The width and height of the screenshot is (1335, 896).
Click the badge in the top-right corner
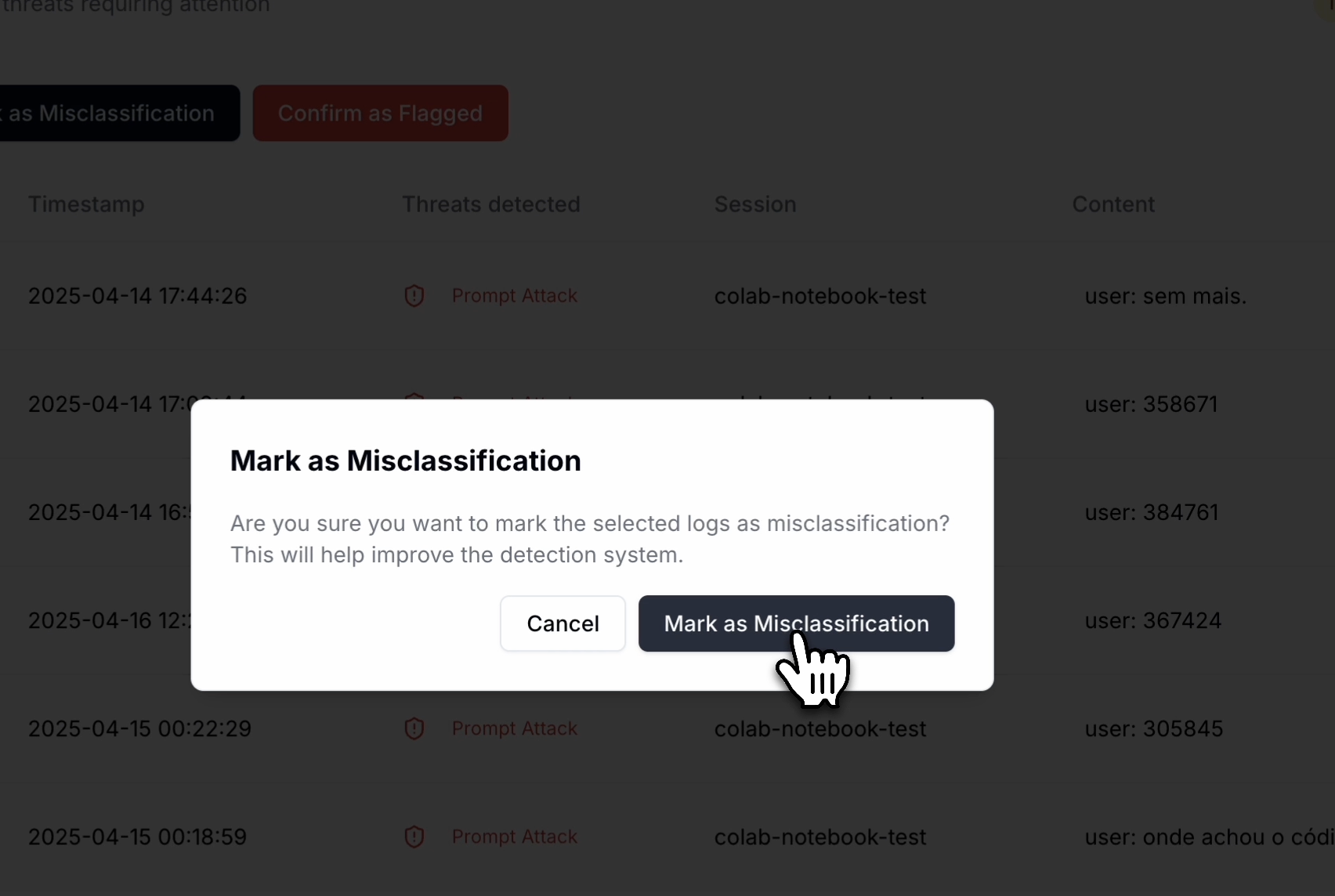pos(1324,6)
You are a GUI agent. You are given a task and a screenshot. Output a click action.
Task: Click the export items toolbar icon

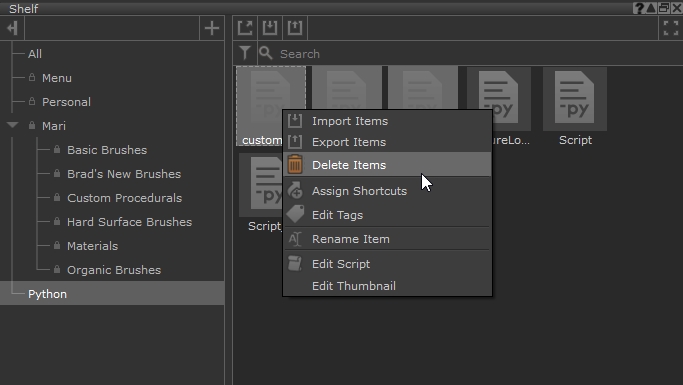(295, 28)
------------------------------------------------------------
WHAT TO PRODUCE —
Produce an exact copy of only those lines that run from the line with "Click the badge in the top-right corner" to the final line of the records, including both; exclude images.

RESPONSE FOR THIS EXERCISE —
Click the badge in the top-right corner
pos(1324,6)
You are a GUI agent. You are given a task and a screenshot. Output a click action.
Task: Click the export items toolbar icon

(295, 28)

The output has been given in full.